Soon after this Steele set out for Scotland, and although
[488] the business which brought him could not have been welcome to many a
Scottish gentleman, he himself was well received. They forgot
the Whig official in the famous writer. In Edinburgh he was
feasted and feted. "You cannot imagine," wrote Steele, "the
civilities and honours I had done me there. I never lay better,
ate or drank better, or conversed with men of better sense than
there." Poets and authors greeted him in verse, he was "Kind
Richy Spec, the friend to a' distressed," "Dear Spec," and many
stories are told of his doings among these new-found friends. He
paid several later visits to Scotland, but about a year after his
return from this first short visit Steele had a great sorrow.
His wife died. "This is to let you know," he writes to a cousin,
"that my dear and honoured wife departed this life last night."
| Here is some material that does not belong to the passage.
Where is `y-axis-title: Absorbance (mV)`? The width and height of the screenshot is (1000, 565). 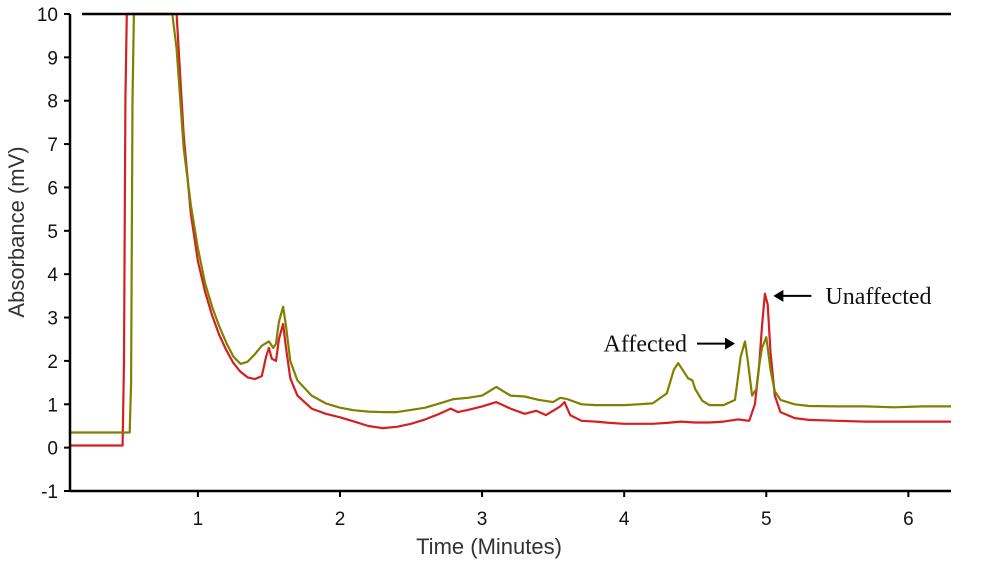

And now that his children were motherless, Steele, when he was
away from them, wrote to them, always tender, often funny,
letters. It is Betty, the eldest, he addresses, she is "Dear
Child," "My dear Daughter," "My good Girlie." He bids them be
good and grow like their mother. "I have observed that your
sister," he says in one letter, "has for the first time written
the initial or first letters of her name. Tell her I am highly
delighted to see her subscription in such fair letters. And how
many fine things those two letters stand for when she writes
them. M. S. is Milk and Sugar, Mirth and Safety, Music and
Songs, Meat and Sauce, as well as Molly and Spot, and Mary and
Steele." I think the children must have loved their kind father
who wrote such pretty nonsense to them.
So with ups and downs the years passed. However much money
Steele got he never seemed to have any, and in spite of all his
carelessness and jovialness, there is something sad in those last
years of his life. He quarreled with, and then for ever lost his
life-long friend, Joseph Addison. His two sons died, and at
length, broken in
[489] health, troubled about money, he went to spend
his last days in Carmarthen in Wales. Here we have a last
pleasant picture of him being carried out on a summer's evening
to watch the country lads and lasses dance. And with his own
hand, paralyzed though it was, he would write an order for a new
gown to be given to the best dancer. And here in Carmarthen, in
1729, he died and was buried in the Church of St. Peter.
BOOKS TO READ
Essays of Richard Steele, selected and edited by L. E. Steele.
Steele Selections from the Tatler, Spectator, and Guardian, edited by Austin Dobson.